■ Required task A ■
Answer the following questions about the parliamentary debate over the Environmental Defenders Office, one answer per line.
(i) In what year did a Labor minister make the decision on the salmon industry that is now being challenged?
(ii) What dollar value is given for the Tasmanian salmon industry?
(iii) With what three qualities does the final paragraph say "we" are obsessed with governing?
■ Required task B ■
Write the next part of the parliamentary debate over the Environmental Defenders Office, continuing from the final sentence shown.
── Text passage ──
That's what's happening here. Activists funded by rich donors and, indeed, governments, through the Environmental Defenders Office, are challenging value-creating projects in the law courts. That's what Mr Fitzgibbon said. And that's what this government are prepared to do—to defend. They'll come out and attack Mr Dutton. That's all they have got. But they won't defend their own actions. They won't defend their own policies, because they can't.
Workers around this country—and I can tell you workers in my home state of Tasmania—are furious at the situation they've been placed in, in relation to the salmon industry. That industry is being attacked by the Environmental Defenders Office over a decision that was made by a Labor minister in 2012, 11 years ago. If Minister Plibersek upholds the attack by the Environmental Defenders Office, for the first time it will open up a decision under the EPBC Act for a project that's been underway for that period of time. And what does that mean? It means it will creates a precedent for every single approval under the EPBC Act. That's what the actions of the Environmental Defenders Office in Tasmania against the salmon industry right now will do. That's what this government won't defend: they're not prepared to stand up and defend that. They talk about everybody's voices being heard, but these environmental groups—funded by rich donors who want to make their environmental conscience salved—aren't short of money, and they're taking action all around the country. Potentially, they could undermine every single decision made by an environment minister under the EPBC Act if Minister Plibersek creates the precedent that sits before her right now.
That's a matter for the workers in the $1 billion Tasmanian salmon industry that's under threat through this process, but think of all the other projects. I have spoken to plenty of other Labor figures over recent weeks who understand this in a heartbeat, that, potentially, the precedent set by Minister Plibersek opens up every single environmental decision made under the EPBC Act. That's a genuine threat, and the government isn't prepared to stand up and defend that. Their funding of the Environmental Defenders Office puts all these projects under threat. All they can do is attack Peter Dutton. They're completely and utterly void when it comes to defending their actions. They are now the government; they're the ones making the decisions, and they should be prepared and have the courage to stand up and take responsibility for their decisions. But they can't. They can only do one thing: ramp up the personal, bring out the nasty and attack one individual.
The real issue that's concerning Australians right now is decisions being made by this government to fund the Environmental Defenders Office, which is attacking the jobs of workers around the country. They should be prepared to stand up and defend that process, but they won't—they'll only attack Peter Dutton.
I note that people in this chamber today, like those across Australia, will be remembering the permanent panic—the constant fear and alarm—that was the characteristic of the previous government. Everyday Australians would wake up and there would be another crisis, another disaster or another problem. They had everyone absolutely revved to the max with anxiety. And they think that's going to work for them again. That's why we heard that ridiculous defence from my colleague on the other side of the chamber there, who said that we're obsessed with Mr Dutton. That side might be obsessed with Mr Dutton, but we are obsessed with making sure that we govern with responsibility, with care and with dignity, and always mindful that we serve the Australian people. That is why they want to talk about their leadership—which is a joke, by the way.
───
── Dataset records ──
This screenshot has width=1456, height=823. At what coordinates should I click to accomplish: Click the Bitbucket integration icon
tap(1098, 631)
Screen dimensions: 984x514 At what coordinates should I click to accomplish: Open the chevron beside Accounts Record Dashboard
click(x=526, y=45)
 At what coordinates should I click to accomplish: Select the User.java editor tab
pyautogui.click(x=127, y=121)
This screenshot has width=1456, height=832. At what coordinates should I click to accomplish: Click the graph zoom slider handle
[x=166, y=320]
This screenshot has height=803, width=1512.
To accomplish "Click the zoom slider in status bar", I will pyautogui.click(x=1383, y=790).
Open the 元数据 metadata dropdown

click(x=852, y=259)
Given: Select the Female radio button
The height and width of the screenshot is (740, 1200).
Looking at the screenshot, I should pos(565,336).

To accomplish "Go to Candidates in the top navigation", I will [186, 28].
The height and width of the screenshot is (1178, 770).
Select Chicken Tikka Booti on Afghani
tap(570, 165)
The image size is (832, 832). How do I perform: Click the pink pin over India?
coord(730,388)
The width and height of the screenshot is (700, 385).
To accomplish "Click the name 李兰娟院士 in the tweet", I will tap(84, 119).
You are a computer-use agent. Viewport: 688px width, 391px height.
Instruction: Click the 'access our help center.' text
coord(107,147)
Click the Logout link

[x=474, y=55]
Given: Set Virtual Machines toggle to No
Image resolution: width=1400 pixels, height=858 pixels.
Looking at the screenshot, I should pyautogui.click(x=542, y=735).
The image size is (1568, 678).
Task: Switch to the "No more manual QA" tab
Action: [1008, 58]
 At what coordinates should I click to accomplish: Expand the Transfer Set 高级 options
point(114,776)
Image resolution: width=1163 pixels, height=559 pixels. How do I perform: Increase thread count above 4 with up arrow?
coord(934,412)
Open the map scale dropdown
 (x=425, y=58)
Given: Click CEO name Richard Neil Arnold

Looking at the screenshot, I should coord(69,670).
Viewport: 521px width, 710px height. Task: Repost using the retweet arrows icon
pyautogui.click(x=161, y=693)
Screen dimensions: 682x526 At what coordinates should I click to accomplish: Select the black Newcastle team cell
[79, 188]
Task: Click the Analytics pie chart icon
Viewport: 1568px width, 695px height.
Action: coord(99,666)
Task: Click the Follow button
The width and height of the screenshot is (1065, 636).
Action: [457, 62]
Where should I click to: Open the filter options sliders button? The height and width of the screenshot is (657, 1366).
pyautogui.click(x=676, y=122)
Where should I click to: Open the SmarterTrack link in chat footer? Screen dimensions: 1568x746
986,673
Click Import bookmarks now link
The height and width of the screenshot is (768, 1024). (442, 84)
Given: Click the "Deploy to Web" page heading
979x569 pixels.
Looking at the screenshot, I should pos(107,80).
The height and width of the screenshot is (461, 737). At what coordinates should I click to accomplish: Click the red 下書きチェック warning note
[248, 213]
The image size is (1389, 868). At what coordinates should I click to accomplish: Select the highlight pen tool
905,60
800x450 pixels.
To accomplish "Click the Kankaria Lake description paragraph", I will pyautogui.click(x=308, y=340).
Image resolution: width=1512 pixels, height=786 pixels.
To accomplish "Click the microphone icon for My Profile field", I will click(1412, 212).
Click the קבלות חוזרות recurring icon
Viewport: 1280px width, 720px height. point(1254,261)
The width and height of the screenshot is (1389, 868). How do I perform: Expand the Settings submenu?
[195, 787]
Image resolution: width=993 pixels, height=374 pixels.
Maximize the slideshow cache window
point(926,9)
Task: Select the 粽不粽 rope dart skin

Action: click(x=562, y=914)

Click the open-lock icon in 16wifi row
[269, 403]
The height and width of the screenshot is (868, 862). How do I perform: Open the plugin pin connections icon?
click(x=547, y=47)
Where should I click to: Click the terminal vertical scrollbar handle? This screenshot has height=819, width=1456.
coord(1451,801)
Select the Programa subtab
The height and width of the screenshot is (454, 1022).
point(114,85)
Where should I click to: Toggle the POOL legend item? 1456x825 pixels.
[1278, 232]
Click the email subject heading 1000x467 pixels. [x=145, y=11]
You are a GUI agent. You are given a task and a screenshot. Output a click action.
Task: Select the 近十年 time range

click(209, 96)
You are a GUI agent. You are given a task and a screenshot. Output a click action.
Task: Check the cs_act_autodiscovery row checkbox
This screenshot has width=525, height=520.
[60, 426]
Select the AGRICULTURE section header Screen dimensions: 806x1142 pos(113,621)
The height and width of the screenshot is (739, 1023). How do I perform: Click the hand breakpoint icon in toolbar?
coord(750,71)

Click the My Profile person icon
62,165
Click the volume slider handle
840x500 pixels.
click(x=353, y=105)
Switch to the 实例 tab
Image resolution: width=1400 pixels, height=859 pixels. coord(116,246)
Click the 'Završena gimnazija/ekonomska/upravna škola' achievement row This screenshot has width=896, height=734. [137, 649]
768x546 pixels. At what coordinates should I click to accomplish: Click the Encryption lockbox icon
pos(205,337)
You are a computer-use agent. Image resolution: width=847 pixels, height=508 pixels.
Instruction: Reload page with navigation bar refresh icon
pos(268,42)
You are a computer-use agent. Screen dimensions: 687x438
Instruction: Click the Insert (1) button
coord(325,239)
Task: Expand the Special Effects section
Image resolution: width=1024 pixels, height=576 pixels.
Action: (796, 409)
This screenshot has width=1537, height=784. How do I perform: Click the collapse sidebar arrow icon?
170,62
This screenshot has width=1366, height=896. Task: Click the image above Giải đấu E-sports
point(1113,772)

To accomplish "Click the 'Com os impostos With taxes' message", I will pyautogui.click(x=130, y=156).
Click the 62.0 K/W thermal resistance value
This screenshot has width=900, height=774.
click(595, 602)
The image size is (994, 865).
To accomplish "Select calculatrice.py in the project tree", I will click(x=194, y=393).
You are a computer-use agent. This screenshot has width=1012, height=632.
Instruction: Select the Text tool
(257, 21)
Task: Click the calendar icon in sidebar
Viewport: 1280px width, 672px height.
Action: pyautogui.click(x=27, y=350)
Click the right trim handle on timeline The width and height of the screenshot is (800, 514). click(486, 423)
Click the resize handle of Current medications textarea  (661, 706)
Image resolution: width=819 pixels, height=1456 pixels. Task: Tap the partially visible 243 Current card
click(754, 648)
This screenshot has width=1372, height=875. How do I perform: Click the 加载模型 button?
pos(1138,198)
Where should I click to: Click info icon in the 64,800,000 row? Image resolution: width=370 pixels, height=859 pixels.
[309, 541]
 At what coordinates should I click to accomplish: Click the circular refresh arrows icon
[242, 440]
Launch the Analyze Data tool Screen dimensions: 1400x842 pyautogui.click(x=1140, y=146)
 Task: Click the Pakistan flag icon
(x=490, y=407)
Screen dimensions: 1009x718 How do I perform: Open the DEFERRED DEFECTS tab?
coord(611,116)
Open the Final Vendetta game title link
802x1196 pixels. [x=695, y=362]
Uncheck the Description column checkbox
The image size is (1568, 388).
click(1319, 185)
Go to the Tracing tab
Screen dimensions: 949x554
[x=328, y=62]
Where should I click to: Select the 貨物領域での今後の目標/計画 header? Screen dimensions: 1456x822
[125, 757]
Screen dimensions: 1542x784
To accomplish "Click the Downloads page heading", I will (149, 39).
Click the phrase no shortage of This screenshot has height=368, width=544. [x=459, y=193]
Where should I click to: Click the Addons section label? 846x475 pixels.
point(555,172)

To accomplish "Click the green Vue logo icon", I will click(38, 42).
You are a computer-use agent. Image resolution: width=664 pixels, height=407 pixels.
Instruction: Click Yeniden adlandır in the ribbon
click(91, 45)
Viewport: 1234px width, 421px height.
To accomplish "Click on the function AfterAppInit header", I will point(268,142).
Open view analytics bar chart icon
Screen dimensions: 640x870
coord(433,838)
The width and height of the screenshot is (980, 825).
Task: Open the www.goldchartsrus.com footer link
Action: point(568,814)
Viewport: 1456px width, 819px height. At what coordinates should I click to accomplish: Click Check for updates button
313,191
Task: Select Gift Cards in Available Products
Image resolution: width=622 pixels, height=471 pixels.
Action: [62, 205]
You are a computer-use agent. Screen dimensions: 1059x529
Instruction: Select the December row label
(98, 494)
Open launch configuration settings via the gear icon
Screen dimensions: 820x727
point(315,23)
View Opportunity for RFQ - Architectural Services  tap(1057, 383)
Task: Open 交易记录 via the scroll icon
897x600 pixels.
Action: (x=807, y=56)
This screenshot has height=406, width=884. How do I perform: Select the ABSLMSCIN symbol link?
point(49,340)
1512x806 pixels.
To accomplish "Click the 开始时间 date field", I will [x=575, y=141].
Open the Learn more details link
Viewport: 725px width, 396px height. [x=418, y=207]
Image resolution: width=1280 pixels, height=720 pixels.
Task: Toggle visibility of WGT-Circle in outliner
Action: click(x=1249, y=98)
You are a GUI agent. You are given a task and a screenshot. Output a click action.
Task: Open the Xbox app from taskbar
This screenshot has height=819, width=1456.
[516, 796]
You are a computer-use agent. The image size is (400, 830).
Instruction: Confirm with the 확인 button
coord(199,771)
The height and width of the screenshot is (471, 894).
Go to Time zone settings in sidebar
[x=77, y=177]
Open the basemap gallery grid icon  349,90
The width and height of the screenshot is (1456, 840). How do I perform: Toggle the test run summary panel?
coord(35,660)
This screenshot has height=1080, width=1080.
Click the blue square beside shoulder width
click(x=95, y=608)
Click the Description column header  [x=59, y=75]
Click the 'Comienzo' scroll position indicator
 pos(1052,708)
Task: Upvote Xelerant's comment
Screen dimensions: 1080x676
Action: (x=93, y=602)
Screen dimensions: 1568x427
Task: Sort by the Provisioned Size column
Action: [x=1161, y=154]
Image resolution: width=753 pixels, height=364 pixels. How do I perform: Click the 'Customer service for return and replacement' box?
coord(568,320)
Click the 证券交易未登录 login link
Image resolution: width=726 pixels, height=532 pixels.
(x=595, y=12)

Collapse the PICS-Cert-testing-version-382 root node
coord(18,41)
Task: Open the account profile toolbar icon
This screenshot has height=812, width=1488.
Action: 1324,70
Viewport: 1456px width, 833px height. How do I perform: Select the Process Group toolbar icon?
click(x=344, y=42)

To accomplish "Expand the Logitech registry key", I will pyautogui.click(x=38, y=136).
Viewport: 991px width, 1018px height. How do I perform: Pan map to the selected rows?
───
■ Task answer A ■
(i) 2012
(ii) $1 billion
(iii) Responsibility, care and dignity

■ Task answer B ■
I want to put on the record the words of my colleague, the Minister for Home Affairs in the other place, Clare O'Neil, because this is what's really going on here. She said about the Albanese Labor government:
We have only one priority and that is protecting the safety of the community within the limits of the law.
Today we were asked a question by Senator Paterson about individuals being released from detention. Let me tell you that, instead of all the fear and alarm, when the High Court decided to overturn 20 years of precedent and law, and delivered its judgement, the Labor Party, in government under Mr Albanese, respected that law because that is what we have to do. We are in here making law and we cannot break the law. That law meant that people who were in immigration detention had to be released because of the law of the land.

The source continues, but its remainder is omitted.